Records from a dataset
────────────────────

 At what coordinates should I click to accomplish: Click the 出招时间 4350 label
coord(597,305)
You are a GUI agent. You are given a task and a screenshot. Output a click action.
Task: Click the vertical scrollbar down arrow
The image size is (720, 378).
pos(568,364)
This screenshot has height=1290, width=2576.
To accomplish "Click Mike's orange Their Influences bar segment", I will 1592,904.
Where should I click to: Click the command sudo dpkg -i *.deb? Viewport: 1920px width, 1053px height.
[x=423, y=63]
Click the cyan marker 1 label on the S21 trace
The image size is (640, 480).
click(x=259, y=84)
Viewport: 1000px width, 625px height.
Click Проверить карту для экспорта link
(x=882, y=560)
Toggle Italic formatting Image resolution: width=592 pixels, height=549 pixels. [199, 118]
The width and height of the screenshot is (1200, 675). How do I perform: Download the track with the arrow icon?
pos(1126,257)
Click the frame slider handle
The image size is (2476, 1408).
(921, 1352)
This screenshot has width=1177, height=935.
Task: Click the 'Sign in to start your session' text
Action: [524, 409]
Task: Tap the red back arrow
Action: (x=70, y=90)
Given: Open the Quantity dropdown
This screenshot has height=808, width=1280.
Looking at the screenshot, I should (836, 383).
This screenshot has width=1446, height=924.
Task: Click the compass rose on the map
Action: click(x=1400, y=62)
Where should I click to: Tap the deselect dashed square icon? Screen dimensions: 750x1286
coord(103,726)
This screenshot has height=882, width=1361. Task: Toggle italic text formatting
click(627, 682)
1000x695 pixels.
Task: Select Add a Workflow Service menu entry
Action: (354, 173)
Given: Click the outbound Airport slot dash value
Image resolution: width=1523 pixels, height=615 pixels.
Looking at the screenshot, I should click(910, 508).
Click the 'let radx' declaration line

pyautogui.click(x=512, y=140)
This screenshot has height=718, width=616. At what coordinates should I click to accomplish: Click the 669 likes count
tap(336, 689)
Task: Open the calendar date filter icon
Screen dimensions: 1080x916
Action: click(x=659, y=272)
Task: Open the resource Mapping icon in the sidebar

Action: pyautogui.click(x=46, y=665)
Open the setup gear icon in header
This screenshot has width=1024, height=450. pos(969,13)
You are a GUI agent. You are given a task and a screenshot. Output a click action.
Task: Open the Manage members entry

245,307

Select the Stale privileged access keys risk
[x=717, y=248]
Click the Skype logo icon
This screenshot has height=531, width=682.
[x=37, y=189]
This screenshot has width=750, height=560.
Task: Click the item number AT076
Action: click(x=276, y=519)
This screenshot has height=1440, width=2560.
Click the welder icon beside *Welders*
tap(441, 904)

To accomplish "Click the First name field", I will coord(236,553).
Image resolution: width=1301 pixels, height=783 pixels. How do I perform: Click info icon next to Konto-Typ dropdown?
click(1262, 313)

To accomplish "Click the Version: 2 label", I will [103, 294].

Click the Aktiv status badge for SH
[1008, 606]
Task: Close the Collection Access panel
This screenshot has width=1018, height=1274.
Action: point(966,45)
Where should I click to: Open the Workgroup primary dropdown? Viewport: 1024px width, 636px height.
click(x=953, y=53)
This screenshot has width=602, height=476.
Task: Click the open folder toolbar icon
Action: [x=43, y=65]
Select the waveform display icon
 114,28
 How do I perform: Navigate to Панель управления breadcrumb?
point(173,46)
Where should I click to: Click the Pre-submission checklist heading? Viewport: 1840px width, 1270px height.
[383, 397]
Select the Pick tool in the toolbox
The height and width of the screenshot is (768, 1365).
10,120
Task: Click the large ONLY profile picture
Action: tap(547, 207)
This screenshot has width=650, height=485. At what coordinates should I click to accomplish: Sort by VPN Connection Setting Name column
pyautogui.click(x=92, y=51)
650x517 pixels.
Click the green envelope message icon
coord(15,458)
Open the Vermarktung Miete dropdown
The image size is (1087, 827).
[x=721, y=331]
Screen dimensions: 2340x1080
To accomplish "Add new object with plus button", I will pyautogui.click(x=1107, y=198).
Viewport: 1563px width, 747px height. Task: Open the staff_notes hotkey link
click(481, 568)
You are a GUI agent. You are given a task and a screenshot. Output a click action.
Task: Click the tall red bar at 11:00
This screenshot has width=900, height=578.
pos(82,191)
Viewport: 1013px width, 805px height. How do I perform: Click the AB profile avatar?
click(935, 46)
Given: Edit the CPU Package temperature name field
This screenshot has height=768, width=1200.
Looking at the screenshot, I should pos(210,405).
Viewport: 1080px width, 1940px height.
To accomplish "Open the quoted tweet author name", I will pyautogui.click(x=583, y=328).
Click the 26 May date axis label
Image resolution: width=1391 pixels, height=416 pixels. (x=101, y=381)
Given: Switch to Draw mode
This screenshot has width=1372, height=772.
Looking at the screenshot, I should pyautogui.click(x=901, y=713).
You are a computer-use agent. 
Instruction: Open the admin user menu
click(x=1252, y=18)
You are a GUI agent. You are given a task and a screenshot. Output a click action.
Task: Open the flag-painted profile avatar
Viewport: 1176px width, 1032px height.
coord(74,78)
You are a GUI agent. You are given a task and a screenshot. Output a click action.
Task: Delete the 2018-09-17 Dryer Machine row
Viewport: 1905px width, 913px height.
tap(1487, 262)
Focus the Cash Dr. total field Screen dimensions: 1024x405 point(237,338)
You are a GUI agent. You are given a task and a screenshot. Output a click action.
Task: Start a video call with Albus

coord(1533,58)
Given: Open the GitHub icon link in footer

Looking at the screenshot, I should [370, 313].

────────────────────

Requirements
Can you write out the records from the start up to and including the line containing "[x=423, y=63]", requests and all, with every coordinate in the answers shifted up by 140?

Full output
 At what coordinates should I click to accomplish: Click the 出招时间 4350 label
coord(737,445)
You are a GUI agent. You are given a task and a screenshot. Output a click action.
Task: Click the vertical scrollbar down arrow
The image size is (720, 378).
pos(708,504)
This screenshot has height=1290, width=2576.
To accomplish "Click Mike's orange Their Influences bar segment", I will 1732,1044.
Where should I click to: Click the command sudo dpkg -i *.deb? Viewport: 1920px width, 1053px height.
[x=563, y=203]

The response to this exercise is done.